• [What is required]: What is needed here is an exact copy of all the entries below.

• [Material to process]:
────────────────────
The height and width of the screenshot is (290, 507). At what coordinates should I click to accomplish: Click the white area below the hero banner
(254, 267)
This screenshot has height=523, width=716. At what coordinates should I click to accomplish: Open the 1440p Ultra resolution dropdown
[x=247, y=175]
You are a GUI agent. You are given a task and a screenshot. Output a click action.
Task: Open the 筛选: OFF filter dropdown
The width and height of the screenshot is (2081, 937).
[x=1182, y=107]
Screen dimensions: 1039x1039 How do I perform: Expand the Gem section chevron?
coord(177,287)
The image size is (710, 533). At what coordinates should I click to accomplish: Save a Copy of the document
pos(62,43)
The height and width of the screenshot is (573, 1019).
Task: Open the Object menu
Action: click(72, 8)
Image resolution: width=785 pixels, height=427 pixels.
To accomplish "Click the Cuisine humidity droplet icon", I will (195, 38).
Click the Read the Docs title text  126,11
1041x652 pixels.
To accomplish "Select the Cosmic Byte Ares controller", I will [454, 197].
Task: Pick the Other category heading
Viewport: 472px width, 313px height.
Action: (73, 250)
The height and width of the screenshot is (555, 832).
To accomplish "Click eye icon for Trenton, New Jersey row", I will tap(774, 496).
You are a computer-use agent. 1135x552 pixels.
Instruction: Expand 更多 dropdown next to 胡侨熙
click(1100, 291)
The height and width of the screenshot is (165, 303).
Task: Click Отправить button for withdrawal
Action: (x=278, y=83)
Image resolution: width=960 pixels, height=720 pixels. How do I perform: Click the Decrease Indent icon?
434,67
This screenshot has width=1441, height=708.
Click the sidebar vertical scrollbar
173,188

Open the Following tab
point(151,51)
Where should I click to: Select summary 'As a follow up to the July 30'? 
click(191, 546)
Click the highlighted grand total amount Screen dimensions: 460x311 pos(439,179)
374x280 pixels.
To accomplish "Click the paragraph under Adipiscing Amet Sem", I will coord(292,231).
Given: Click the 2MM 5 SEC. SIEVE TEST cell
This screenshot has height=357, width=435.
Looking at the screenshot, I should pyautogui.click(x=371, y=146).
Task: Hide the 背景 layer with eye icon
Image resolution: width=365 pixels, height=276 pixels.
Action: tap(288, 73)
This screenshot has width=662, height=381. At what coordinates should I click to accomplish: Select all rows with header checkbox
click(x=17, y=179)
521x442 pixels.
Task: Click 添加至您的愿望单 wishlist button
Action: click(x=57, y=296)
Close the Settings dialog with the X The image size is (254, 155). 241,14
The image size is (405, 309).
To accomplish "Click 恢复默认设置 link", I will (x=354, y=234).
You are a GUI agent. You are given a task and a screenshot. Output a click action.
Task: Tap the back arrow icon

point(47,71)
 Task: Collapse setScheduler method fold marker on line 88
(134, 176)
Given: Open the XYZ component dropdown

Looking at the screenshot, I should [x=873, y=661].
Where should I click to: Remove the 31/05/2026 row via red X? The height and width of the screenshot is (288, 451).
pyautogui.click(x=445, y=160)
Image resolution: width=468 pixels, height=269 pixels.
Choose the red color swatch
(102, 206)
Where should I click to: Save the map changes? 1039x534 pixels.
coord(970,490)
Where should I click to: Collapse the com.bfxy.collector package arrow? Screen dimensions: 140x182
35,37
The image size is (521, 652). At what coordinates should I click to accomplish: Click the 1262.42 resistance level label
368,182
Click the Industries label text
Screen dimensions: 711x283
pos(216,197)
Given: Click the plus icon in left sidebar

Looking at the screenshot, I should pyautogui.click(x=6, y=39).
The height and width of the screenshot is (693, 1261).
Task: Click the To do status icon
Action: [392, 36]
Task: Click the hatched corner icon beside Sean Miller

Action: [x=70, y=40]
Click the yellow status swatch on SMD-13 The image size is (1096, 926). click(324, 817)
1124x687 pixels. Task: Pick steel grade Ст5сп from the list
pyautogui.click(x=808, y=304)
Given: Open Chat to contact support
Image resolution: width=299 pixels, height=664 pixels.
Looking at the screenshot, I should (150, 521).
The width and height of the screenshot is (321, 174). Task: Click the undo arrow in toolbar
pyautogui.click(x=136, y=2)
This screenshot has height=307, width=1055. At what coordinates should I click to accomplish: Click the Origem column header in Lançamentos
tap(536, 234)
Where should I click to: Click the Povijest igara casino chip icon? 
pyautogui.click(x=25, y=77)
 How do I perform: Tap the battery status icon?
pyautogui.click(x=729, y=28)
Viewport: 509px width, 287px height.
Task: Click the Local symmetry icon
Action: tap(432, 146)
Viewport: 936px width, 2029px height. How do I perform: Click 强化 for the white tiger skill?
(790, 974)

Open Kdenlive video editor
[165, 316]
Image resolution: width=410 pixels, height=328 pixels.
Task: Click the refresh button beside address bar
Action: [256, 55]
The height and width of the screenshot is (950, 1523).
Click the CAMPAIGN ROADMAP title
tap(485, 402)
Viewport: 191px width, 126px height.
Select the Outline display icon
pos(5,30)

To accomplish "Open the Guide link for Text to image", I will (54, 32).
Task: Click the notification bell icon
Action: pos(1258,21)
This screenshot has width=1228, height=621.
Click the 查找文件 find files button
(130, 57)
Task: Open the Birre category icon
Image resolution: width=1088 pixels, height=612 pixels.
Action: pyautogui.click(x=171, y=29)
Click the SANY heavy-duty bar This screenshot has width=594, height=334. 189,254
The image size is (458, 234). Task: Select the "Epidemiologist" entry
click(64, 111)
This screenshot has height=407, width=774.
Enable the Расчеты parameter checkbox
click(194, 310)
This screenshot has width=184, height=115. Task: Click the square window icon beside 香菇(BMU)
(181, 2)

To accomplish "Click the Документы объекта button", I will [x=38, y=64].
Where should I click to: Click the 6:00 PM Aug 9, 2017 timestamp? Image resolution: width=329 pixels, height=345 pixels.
────────────────────
• [Finished exercise]:
The height and width of the screenshot is (290, 507). At what coordinates should I click to accomplish: Click the white area below the hero banner
(254, 267)
This screenshot has height=523, width=716. At what coordinates should I click to accomplish: Open the 1440p Ultra resolution dropdown
[x=247, y=175]
You are a GUI agent. You are given a task and a screenshot. Output a click action.
Task: Open the 筛选: OFF filter dropdown
The width and height of the screenshot is (2081, 937).
[x=1182, y=107]
Screen dimensions: 1039x1039 How do I perform: Expand the Gem section chevron?
coord(177,287)
The image size is (710, 533). At what coordinates should I click to accomplish: Save a Copy of the document
pos(62,43)
The height and width of the screenshot is (573, 1019).
Task: Open the Object menu
Action: click(72, 8)
Image resolution: width=785 pixels, height=427 pixels.
To accomplish "Click the Cuisine humidity droplet icon", I will (195, 38).
Click the Read the Docs title text  126,11
1041x652 pixels.
To accomplish "Select the Cosmic Byte Ares controller", I will [454, 197].
Task: Pick the Other category heading
Viewport: 472px width, 313px height.
Action: (73, 250)
The height and width of the screenshot is (555, 832).
To accomplish "Click eye icon for Trenton, New Jersey row", I will tap(774, 496).
You are a computer-use agent. 1135x552 pixels.
Instruction: Expand 更多 dropdown next to 胡侨熙
click(1100, 291)
The height and width of the screenshot is (165, 303).
Task: Click Отправить button for withdrawal
Action: (x=278, y=83)
Image resolution: width=960 pixels, height=720 pixels. How do I perform: Click the Decrease Indent icon?
434,67
This screenshot has width=1441, height=708.
Click the sidebar vertical scrollbar
173,188

Open the Following tab
point(151,51)
Where should I click to: Select summary 'As a follow up to the July 30'? 
click(191, 546)
Click the highlighted grand total amount Screen dimensions: 460x311 pos(439,179)
374x280 pixels.
To accomplish "Click the paragraph under Adipiscing Amet Sem", I will coord(292,231).
Given: Click the 2MM 5 SEC. SIEVE TEST cell
This screenshot has height=357, width=435.
Looking at the screenshot, I should pyautogui.click(x=371, y=146).
Task: Hide the 背景 layer with eye icon
Image resolution: width=365 pixels, height=276 pixels.
Action: tap(288, 73)
This screenshot has width=662, height=381. At what coordinates should I click to accomplish: Select all rows with header checkbox
click(x=17, y=179)
521x442 pixels.
Task: Click 添加至您的愿望单 wishlist button
Action: click(x=57, y=296)
Close the Settings dialog with the X The image size is (254, 155). 241,14
The image size is (405, 309).
To accomplish "Click 恢复默认设置 link", I will (x=354, y=234).
You are a GUI agent. You are given a task and a screenshot. Output a click action.
Task: Tap the back arrow icon

point(47,71)
 Task: Collapse setScheduler method fold marker on line 88
(134, 176)
Given: Open the XYZ component dropdown

Looking at the screenshot, I should [x=873, y=661].
Where should I click to: Remove the 31/05/2026 row via red X? The height and width of the screenshot is (288, 451).
pyautogui.click(x=445, y=160)
Image resolution: width=468 pixels, height=269 pixels.
Choose the red color swatch
(102, 206)
Where should I click to: Save the map changes? 1039x534 pixels.
coord(970,490)
Where should I click to: Collapse the com.bfxy.collector package arrow? Screen dimensions: 140x182
35,37
The image size is (521, 652). At what coordinates should I click to accomplish: Click the 1262.42 resistance level label
368,182
Click the Industries label text
Screen dimensions: 711x283
pos(216,197)
Given: Click the plus icon in left sidebar

Looking at the screenshot, I should pyautogui.click(x=6, y=39).
The height and width of the screenshot is (693, 1261).
Task: Click the To do status icon
Action: [392, 36]
Task: Click the hatched corner icon beside Sean Miller

Action: [x=70, y=40]
Click the yellow status swatch on SMD-13 The image size is (1096, 926). click(324, 817)
1124x687 pixels. Task: Pick steel grade Ст5сп from the list
pyautogui.click(x=808, y=304)
Given: Open Chat to contact support
Image resolution: width=299 pixels, height=664 pixels.
Looking at the screenshot, I should (150, 521).
The width and height of the screenshot is (321, 174). Task: Click the undo arrow in toolbar
pyautogui.click(x=136, y=2)
This screenshot has height=307, width=1055. At what coordinates should I click to accomplish: Click the Origem column header in Lançamentos
tap(536, 234)
Where should I click to: Click the Povijest igara casino chip icon? 
pyautogui.click(x=25, y=77)
 How do I perform: Tap the battery status icon?
pyautogui.click(x=729, y=28)
Viewport: 509px width, 287px height.
Task: Click the Local symmetry icon
Action: tap(432, 146)
Viewport: 936px width, 2029px height. How do I perform: Click 强化 for the white tiger skill?
(790, 974)

Open Kdenlive video editor
[165, 316]
Image resolution: width=410 pixels, height=328 pixels.
Task: Click the refresh button beside address bar
Action: [256, 55]
The height and width of the screenshot is (950, 1523).
Click the CAMPAIGN ROADMAP title
tap(485, 402)
Viewport: 191px width, 126px height.
Select the Outline display icon
pos(5,30)

To accomplish "Open the Guide link for Text to image", I will (54, 32).
Task: Click the notification bell icon
Action: pos(1258,21)
This screenshot has width=1228, height=621.
Click the 查找文件 find files button
(130, 57)
Task: Open the Birre category icon
Image resolution: width=1088 pixels, height=612 pixels.
Action: pyautogui.click(x=171, y=29)
Click the SANY heavy-duty bar This screenshot has width=594, height=334. 189,254
The image size is (458, 234). Task: Select the "Epidemiologist" entry
click(64, 111)
This screenshot has height=407, width=774.
Enable the Расчеты parameter checkbox
click(194, 310)
This screenshot has width=184, height=115. Task: Click the square window icon beside 香菇(BMU)
(181, 2)

To accomplish "Click the Документы объекта button", I will [x=38, y=64].
Where should I click to: Click the 6:00 PM Aug 9, 2017 timestamp? Image resolution: width=329 pixels, height=345 pixels.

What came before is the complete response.